* BEGIN MATERIALS PROVIDED *
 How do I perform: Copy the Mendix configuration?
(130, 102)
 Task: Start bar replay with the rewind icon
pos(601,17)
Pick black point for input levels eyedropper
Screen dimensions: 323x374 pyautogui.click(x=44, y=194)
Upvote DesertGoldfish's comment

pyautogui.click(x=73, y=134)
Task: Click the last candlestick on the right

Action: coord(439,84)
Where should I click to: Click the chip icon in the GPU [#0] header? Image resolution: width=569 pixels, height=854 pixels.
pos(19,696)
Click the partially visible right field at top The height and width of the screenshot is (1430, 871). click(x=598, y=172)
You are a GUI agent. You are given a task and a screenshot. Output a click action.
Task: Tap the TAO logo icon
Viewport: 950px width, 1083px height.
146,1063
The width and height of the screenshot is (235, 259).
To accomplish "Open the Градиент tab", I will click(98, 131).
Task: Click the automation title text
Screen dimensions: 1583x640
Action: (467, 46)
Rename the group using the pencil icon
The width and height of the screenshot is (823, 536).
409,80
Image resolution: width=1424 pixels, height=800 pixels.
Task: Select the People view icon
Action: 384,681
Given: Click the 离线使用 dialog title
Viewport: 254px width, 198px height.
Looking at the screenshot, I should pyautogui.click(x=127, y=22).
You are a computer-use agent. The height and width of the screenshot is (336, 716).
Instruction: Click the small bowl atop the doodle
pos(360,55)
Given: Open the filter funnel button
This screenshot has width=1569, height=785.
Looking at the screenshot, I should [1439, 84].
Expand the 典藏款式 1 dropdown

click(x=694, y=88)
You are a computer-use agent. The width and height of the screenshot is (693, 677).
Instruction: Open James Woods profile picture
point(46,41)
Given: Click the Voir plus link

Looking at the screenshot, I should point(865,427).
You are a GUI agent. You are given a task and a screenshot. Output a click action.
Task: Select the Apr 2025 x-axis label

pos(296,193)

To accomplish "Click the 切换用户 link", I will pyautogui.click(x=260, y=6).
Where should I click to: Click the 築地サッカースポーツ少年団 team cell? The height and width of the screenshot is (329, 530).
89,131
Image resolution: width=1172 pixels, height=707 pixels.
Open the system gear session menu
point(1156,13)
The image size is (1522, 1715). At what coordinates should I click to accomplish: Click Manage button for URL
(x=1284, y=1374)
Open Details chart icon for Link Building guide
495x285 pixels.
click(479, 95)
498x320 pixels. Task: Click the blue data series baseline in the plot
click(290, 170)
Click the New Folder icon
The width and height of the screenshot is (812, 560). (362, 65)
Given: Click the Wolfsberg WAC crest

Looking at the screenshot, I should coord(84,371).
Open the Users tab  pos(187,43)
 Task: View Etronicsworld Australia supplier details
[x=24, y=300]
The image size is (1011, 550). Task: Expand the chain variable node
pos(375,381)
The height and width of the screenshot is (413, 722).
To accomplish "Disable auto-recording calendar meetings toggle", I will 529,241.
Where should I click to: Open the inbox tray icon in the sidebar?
* END MATERIALS PROVIDED *
**EXERCISE BRIEF**
Change every "Instruction" in the data above to "Command" and give the data again, leaving everything else unchanged.

**TASK ANSWER**
 How do I perform: Copy the Mendix configuration?
(130, 102)
 Task: Start bar replay with the rewind icon
pos(601,17)
Pick black point for input levels eyedropper
Screen dimensions: 323x374 pyautogui.click(x=44, y=194)
Upvote DesertGoldfish's comment

pyautogui.click(x=73, y=134)
Task: Click the last candlestick on the right

Action: coord(439,84)
Where should I click to: Click the chip icon in the GPU [#0] header? Image resolution: width=569 pixels, height=854 pixels.
pos(19,696)
Click the partially visible right field at top The height and width of the screenshot is (1430, 871). click(x=598, y=172)
You are a GUI agent. You are given a task and a screenshot. Output a click action.
Task: Tap the TAO logo icon
Viewport: 950px width, 1083px height.
146,1063
The width and height of the screenshot is (235, 259).
To accomplish "Open the Градиент tab", I will click(98, 131).
Task: Click the automation title text
Screen dimensions: 1583x640
Action: (467, 46)
Rename the group using the pencil icon
The width and height of the screenshot is (823, 536).
409,80
Image resolution: width=1424 pixels, height=800 pixels.
Task: Select the People view icon
Action: 384,681
Given: Click the 离线使用 dialog title
Viewport: 254px width, 198px height.
Looking at the screenshot, I should pyautogui.click(x=127, y=22).
You are a computer-use agent. The height and width of the screenshot is (336, 716).
Command: Click the small bowl atop the doodle
pos(360,55)
Given: Open the filter funnel button
This screenshot has width=1569, height=785.
Looking at the screenshot, I should [1439, 84].
Expand the 典藏款式 1 dropdown

click(x=694, y=88)
You are a computer-use agent. The width and height of the screenshot is (693, 677).
Command: Open James Woods profile picture
point(46,41)
Given: Click the Voir plus link

Looking at the screenshot, I should point(865,427).
You are a GUI agent. You are given a task and a screenshot. Output a click action.
Task: Select the Apr 2025 x-axis label

pos(296,193)

To accomplish "Click the 切换用户 link", I will pyautogui.click(x=260, y=6).
Where should I click to: Click the 築地サッカースポーツ少年団 team cell? The height and width of the screenshot is (329, 530).
89,131
Image resolution: width=1172 pixels, height=707 pixels.
Open the system gear session menu
point(1156,13)
The image size is (1522, 1715). At what coordinates should I click to accomplish: Click Manage button for URL
(x=1284, y=1374)
Open Details chart icon for Link Building guide
495x285 pixels.
click(479, 95)
498x320 pixels. Task: Click the blue data series baseline in the plot
click(290, 170)
Click the New Folder icon
The width and height of the screenshot is (812, 560). (362, 65)
Given: Click the Wolfsberg WAC crest

Looking at the screenshot, I should coord(84,371).
Open the Users tab  pos(187,43)
 Task: View Etronicsworld Australia supplier details
[x=24, y=300]
The image size is (1011, 550). Task: Expand the chain variable node
pos(375,381)
The height and width of the screenshot is (413, 722).
To accomplish "Disable auto-recording calendar meetings toggle", I will 529,241.
Where should I click to: Open the inbox tray icon in the sidebar?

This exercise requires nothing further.